§ **Record set**
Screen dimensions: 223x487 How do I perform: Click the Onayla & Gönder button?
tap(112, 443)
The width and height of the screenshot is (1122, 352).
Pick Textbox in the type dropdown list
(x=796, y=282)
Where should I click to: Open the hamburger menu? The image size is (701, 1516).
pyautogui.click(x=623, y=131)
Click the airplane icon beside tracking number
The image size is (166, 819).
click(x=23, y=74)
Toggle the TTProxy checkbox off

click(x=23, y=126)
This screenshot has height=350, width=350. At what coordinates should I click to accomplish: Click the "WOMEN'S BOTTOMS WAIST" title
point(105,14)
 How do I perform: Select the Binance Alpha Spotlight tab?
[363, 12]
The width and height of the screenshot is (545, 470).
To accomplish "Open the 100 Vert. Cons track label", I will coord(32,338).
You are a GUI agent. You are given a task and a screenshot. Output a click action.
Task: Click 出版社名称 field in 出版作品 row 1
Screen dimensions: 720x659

§ **Try it**
Retype the line containing "Where should I" and each line after it through the end of the listing, exactly, leaving out everything else.

§ **Finished task**
Where should I click to: Open the hamburger menu? The image size is (701, 1516).
pyautogui.click(x=623, y=131)
Click the airplane icon beside tracking number
The image size is (166, 819).
click(x=23, y=74)
Toggle the TTProxy checkbox off

click(x=23, y=126)
This screenshot has height=350, width=350. At what coordinates should I click to accomplish: Click the "WOMEN'S BOTTOMS WAIST" title
point(105,14)
 How do I perform: Select the Binance Alpha Spotlight tab?
[363, 12]
The width and height of the screenshot is (545, 470).
To accomplish "Open the 100 Vert. Cons track label", I will coord(32,338).
You are a GUI agent. You are given a task and a screenshot. Output a click action.
Task: Click 出版社名称 field in 出版作品 row 1
Screen dimensions: 720x659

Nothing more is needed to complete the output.